§ DIRECTIONS
Report every line of the records that contains the word "agent". Case counts.

§ RECORD EXTRACTS
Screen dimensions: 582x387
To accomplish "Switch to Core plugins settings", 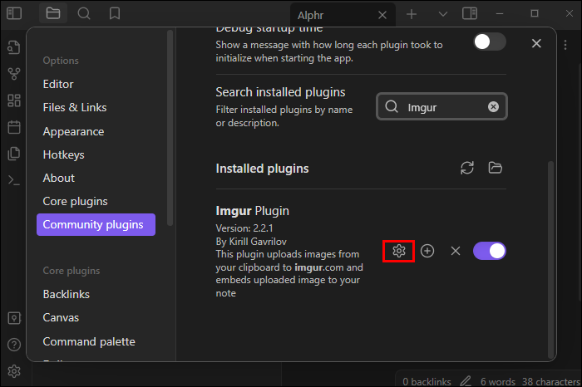I will coord(75,201).
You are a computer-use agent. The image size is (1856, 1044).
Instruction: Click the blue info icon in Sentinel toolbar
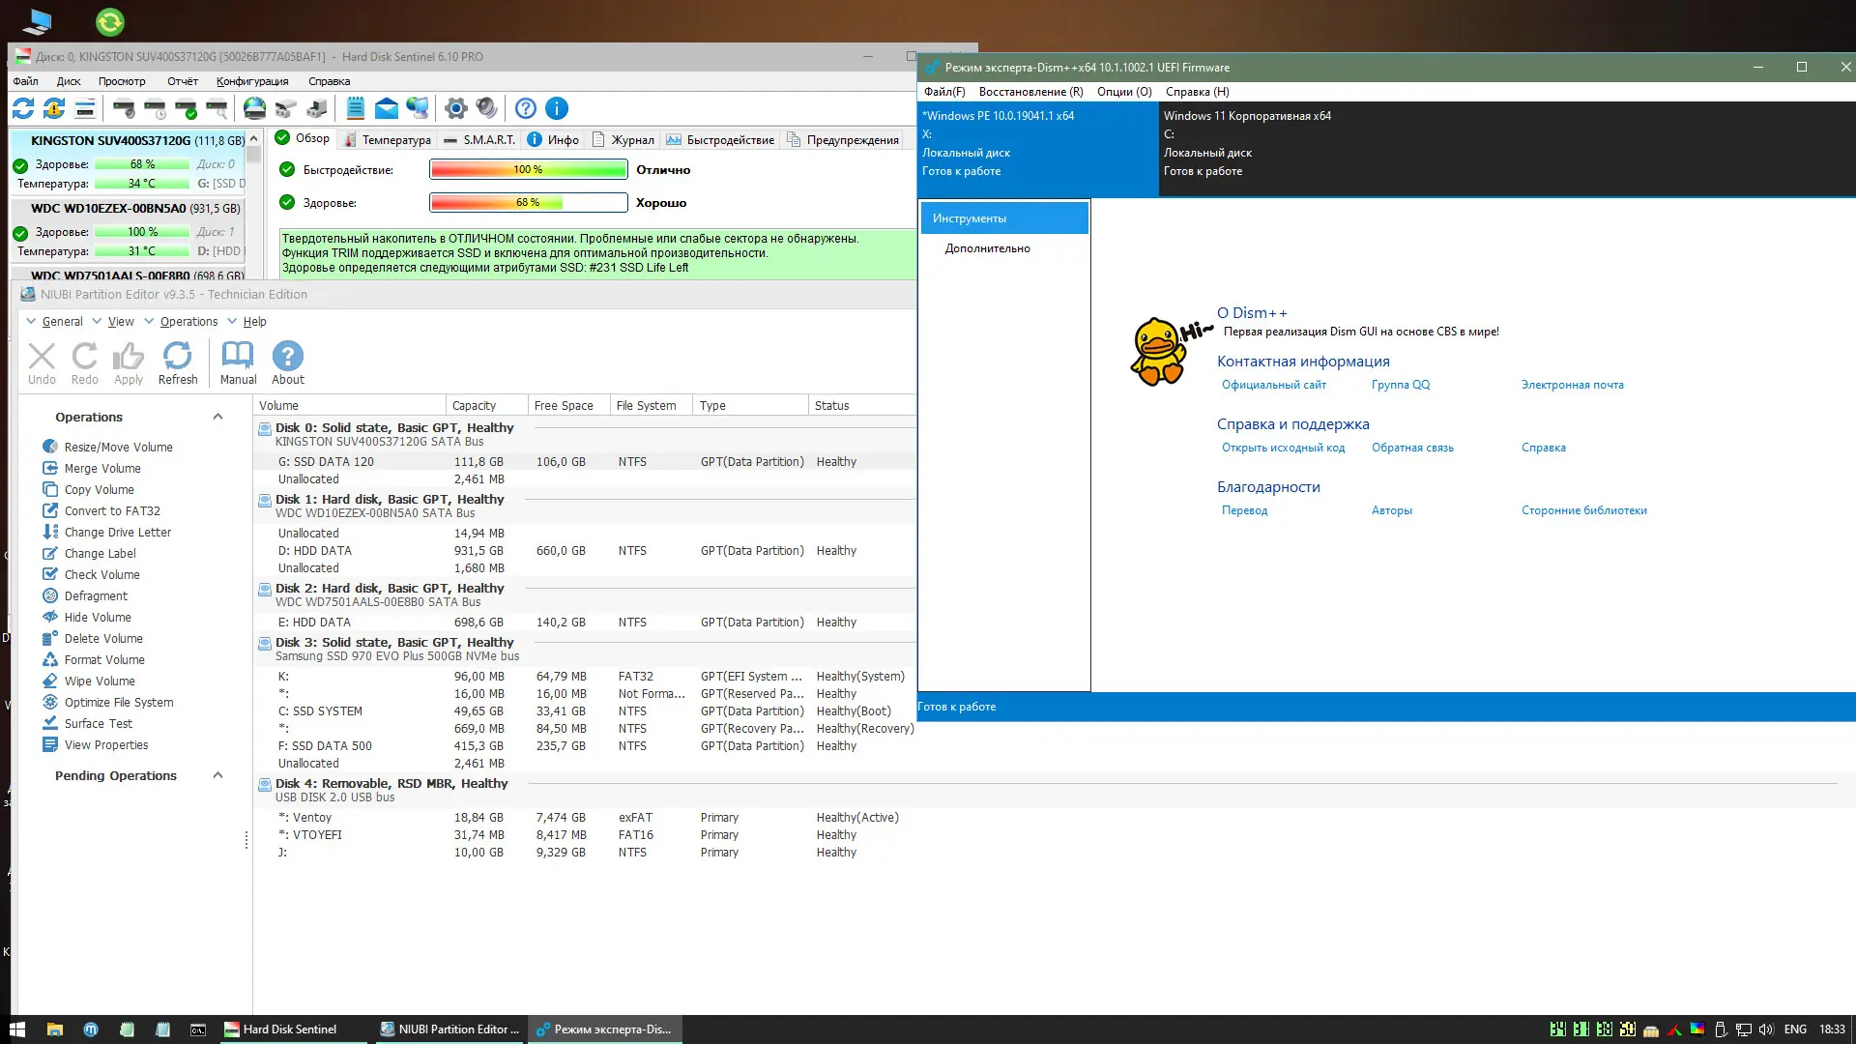[x=557, y=108]
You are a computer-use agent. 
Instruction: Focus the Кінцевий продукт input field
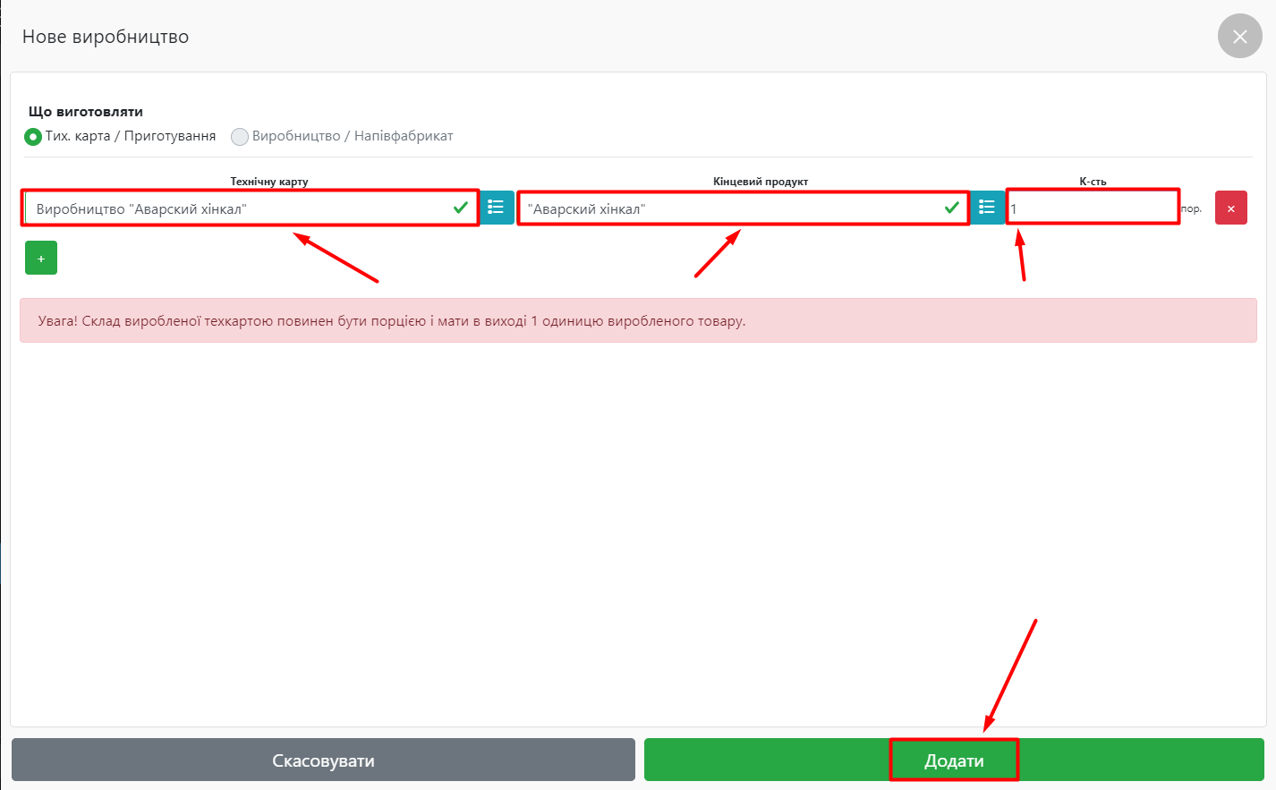[725, 208]
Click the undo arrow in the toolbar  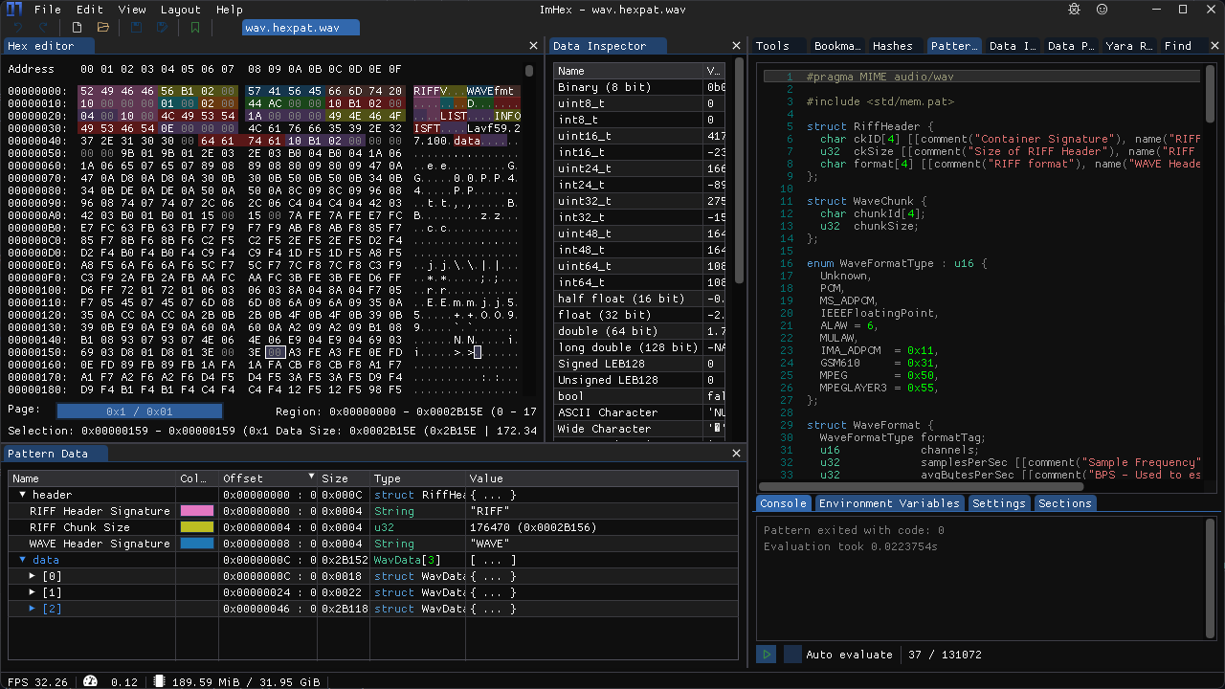(19, 27)
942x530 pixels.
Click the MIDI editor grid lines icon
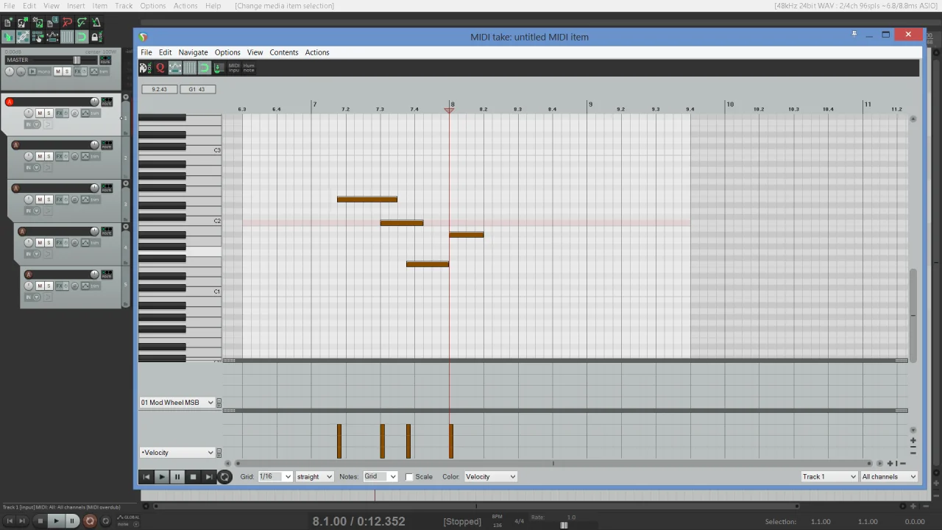coord(190,68)
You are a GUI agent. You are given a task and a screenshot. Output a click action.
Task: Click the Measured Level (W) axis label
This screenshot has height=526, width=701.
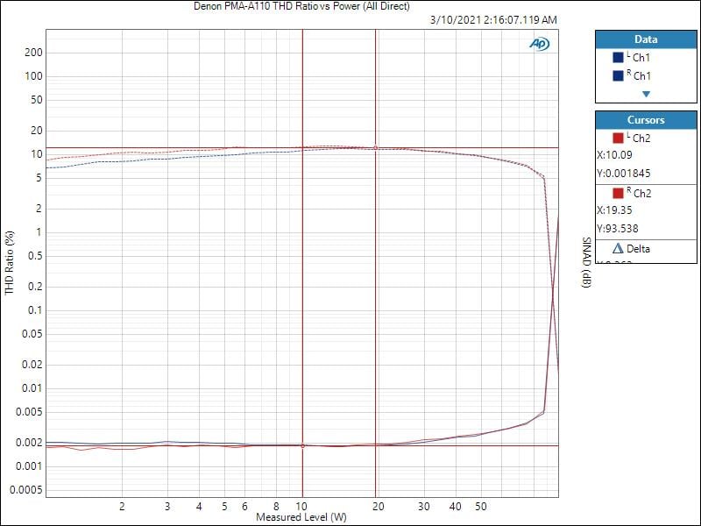point(301,517)
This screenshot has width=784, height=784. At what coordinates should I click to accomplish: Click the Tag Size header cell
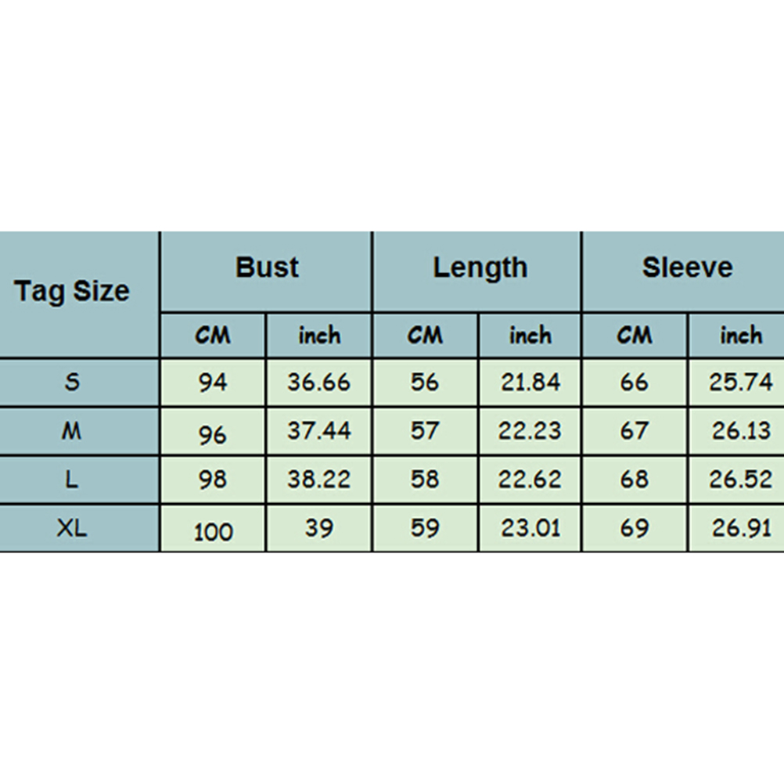coord(72,293)
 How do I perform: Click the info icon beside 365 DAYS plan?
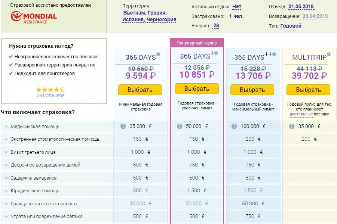click(158, 54)
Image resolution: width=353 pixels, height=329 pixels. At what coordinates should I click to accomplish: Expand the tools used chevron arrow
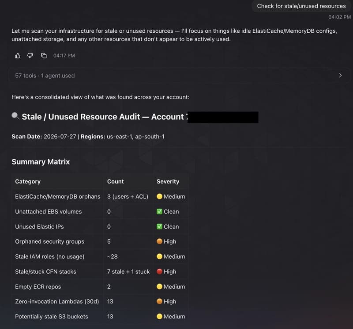coord(340,76)
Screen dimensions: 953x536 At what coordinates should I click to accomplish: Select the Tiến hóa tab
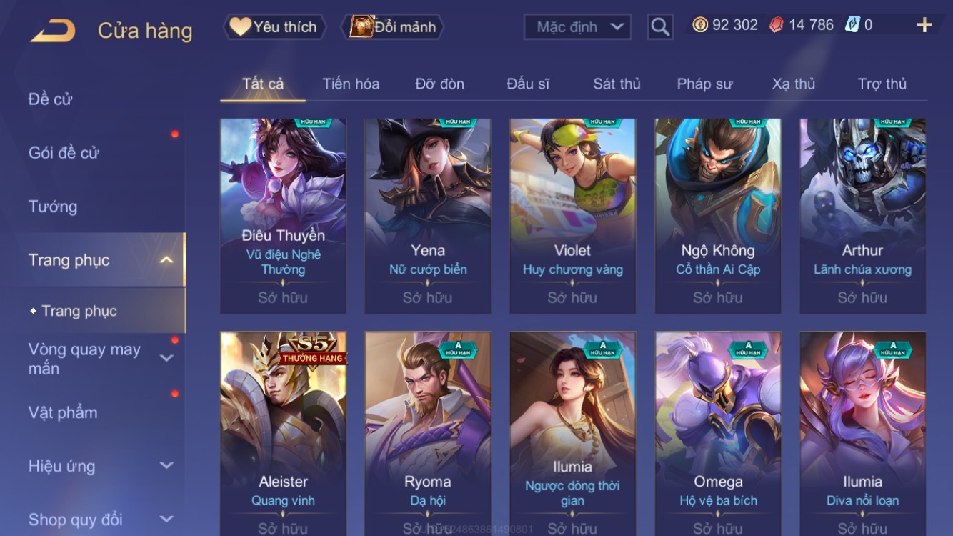[351, 84]
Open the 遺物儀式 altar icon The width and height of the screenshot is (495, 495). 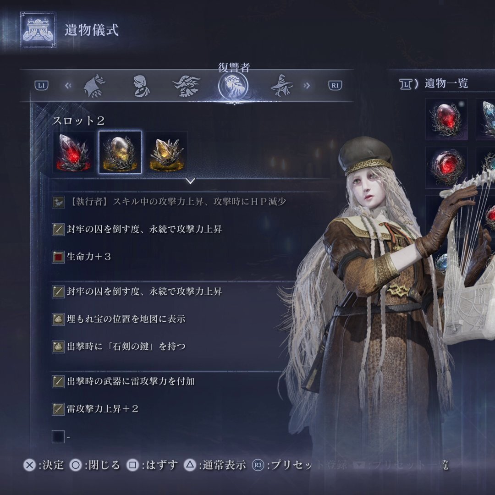(38, 30)
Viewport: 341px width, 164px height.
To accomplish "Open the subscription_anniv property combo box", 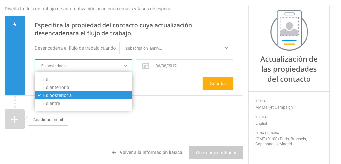I will click(x=176, y=48).

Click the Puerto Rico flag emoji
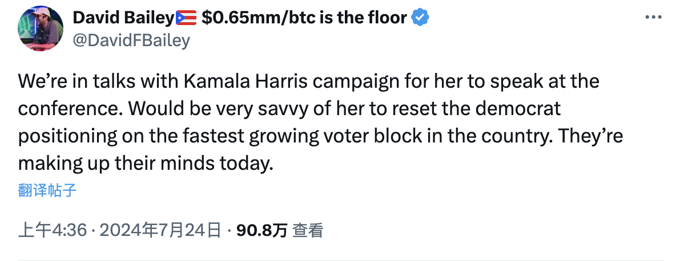187,18
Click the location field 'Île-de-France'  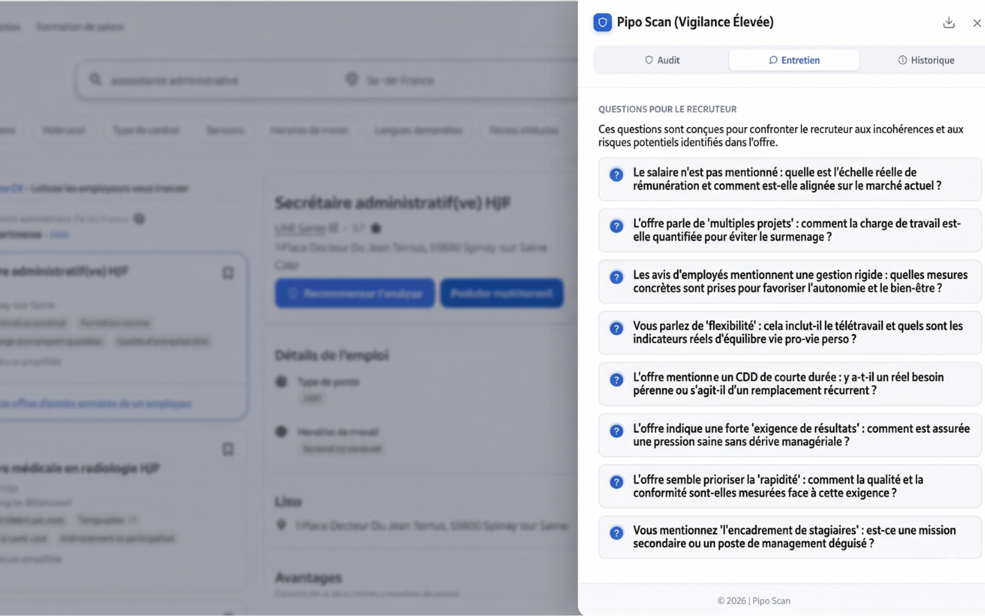click(454, 80)
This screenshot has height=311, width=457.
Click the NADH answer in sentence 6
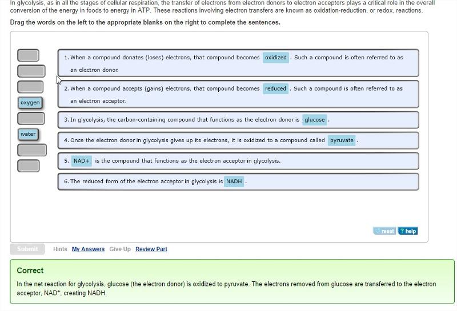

§ EXPECTED OUTPUT
You are a computer-use agent. The image size is (1856, 1044).
You are a computer-use agent. 
You are a GUI agent. You are given a task and a screenshot. Output a click action.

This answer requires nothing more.